We estimate the heterogeneous causal effect of World Bank projects on the change of NDVI values. Based on causal tree and causal forest proposed by Athey, we described the challenges we met and lessons we learned when applying these two methods to a real World Bank data set. We show our observations of the heterogeneous causal effect of the World Bank projects on the change of environment. As we do not have ground truth for the World Bank data set, we validate the results with synthetic data by simulation studies.
The synthetic data is sampled from distributions fitted with the World Bank data set. We compared the results among various causal inference methods.
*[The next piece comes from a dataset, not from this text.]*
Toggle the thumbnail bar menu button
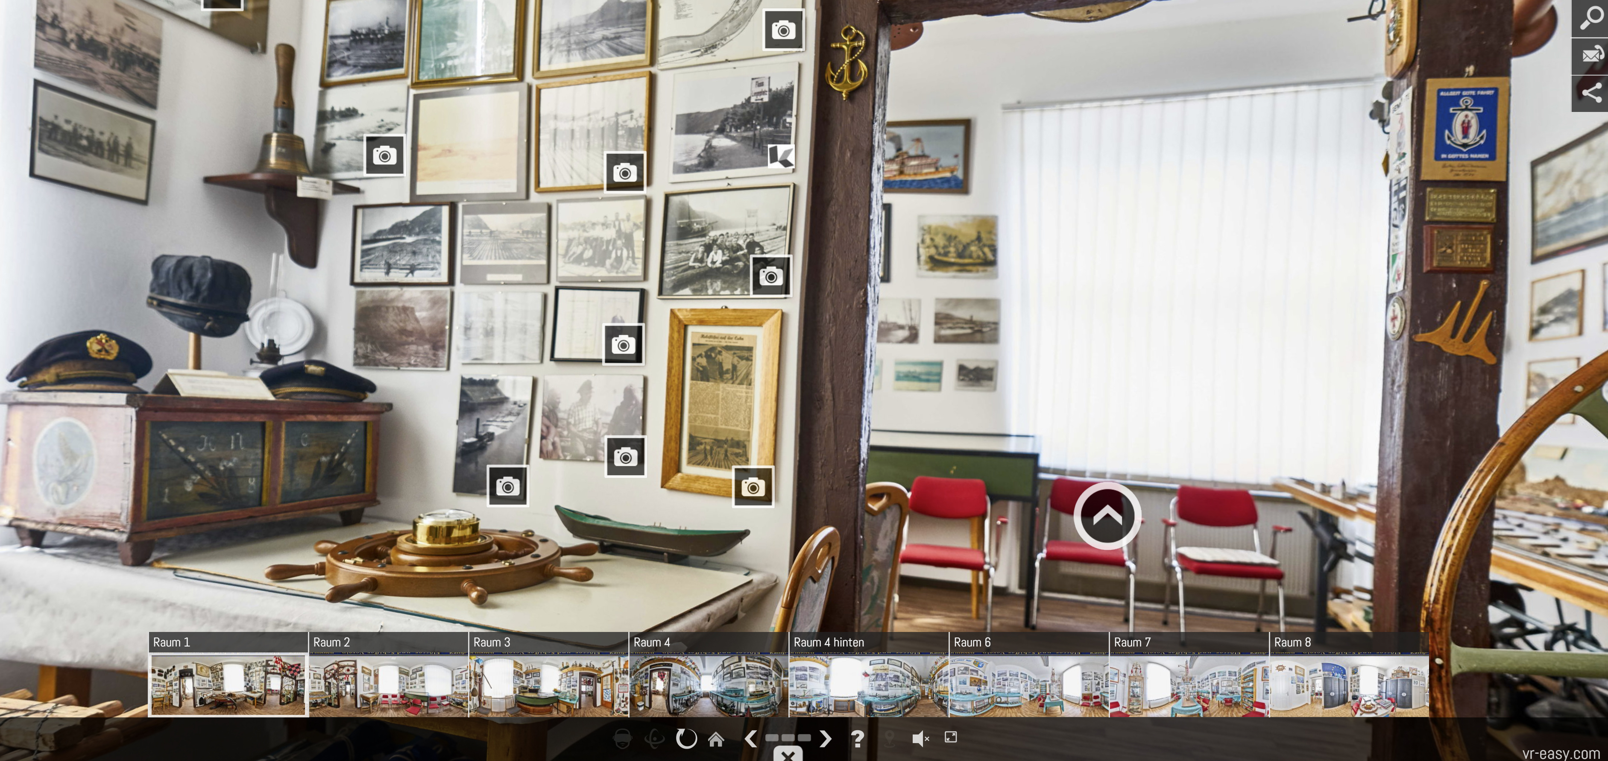The width and height of the screenshot is (1608, 761). click(x=788, y=738)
We also observed that feature scaling is very important to generate meaningful data and results. In addition, we investigate the performance of causal forest with various parameters such as leaf size, number of confounders and data size.
Causal forest is a black-box model, and the results from it cannot be easily interpreted and are hard for a human to understand. By taking advantage of the tree structure, the neighbors fo the project to be explained are selected. The weights are assigned to the neighbors according to dynamic distance metrics. We can learn a linear regression model with the neighbors and interpret the result with the help of the learned linear regression model.
In summary, World Bank projects have small impacts on the change of environment and the result of an individual project can be interpreted using a linear regression model learned from project closed to the projects.
Bio:
Jianing Zhao is a Ph.D. candidate at William & Mary, working with Dr. Peter Kemper. His research interests are in causal inference, data mining and machine learning. He received his B.S. degree in EE and master's degree in Computer Engineering from China Agricultural University.